:: The task ::
Among the entries below, the lines from the one with "Where should I" up to and including the one with "This screenshot has height=377, width=503." are to be restated exactly, without pictures.

----

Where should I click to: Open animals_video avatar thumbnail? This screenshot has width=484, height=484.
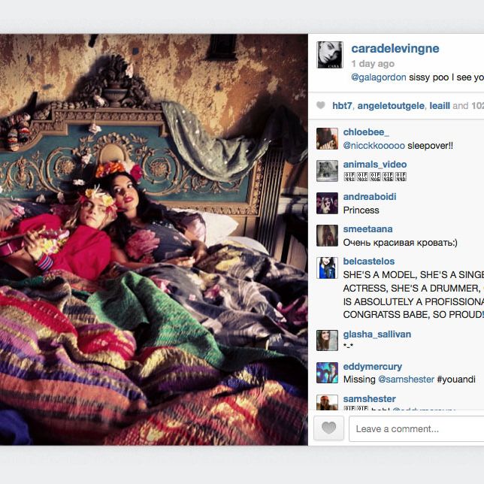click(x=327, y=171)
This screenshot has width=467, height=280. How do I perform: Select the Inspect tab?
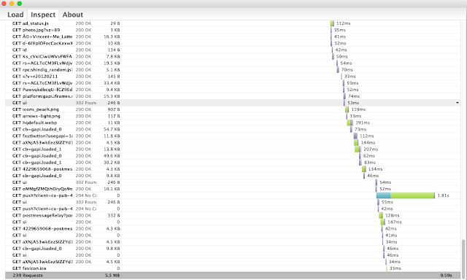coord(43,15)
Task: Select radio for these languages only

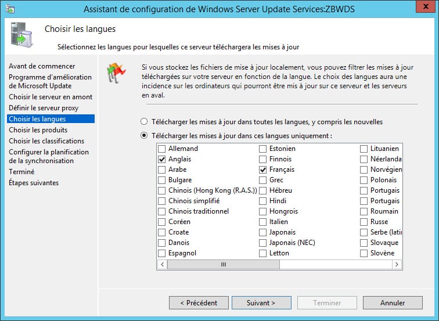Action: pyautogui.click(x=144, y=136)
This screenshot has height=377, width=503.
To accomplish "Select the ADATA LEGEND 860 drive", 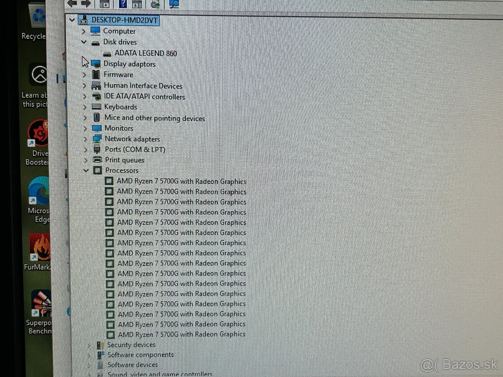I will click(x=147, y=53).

----

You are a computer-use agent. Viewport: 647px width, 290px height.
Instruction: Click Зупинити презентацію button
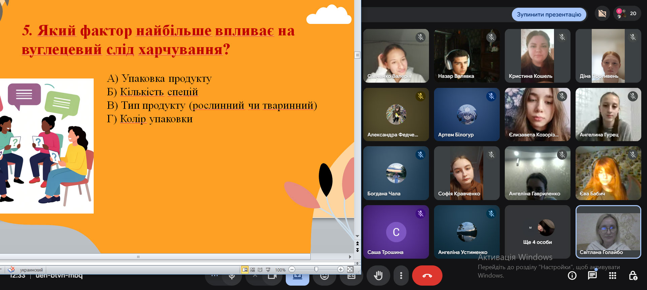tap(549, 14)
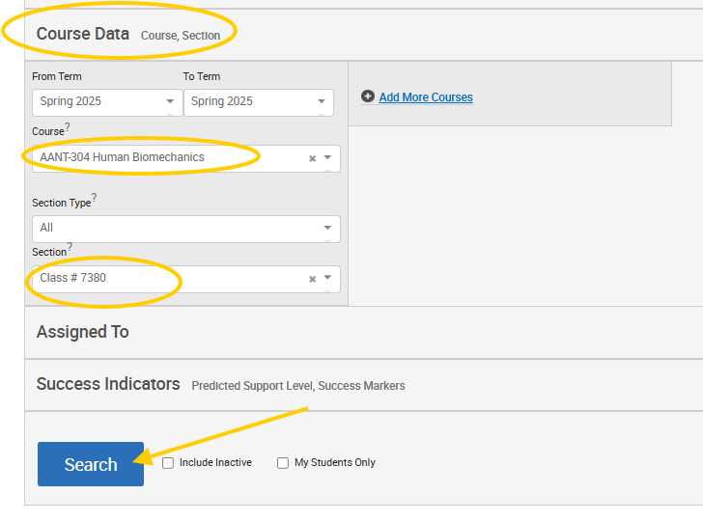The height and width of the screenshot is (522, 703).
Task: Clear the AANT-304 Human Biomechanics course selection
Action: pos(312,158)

----

:: Exercise solution ::
Where should I click to: Open animals_video avatar thumbnail? This screenshot has width=484, height=484.
click(x=327, y=171)
This screenshot has width=467, height=280. How do I perform: Select the Inspect tab?
coord(43,15)
Task: Select radio for these languages only

Action: pyautogui.click(x=144, y=136)
This screenshot has height=377, width=503.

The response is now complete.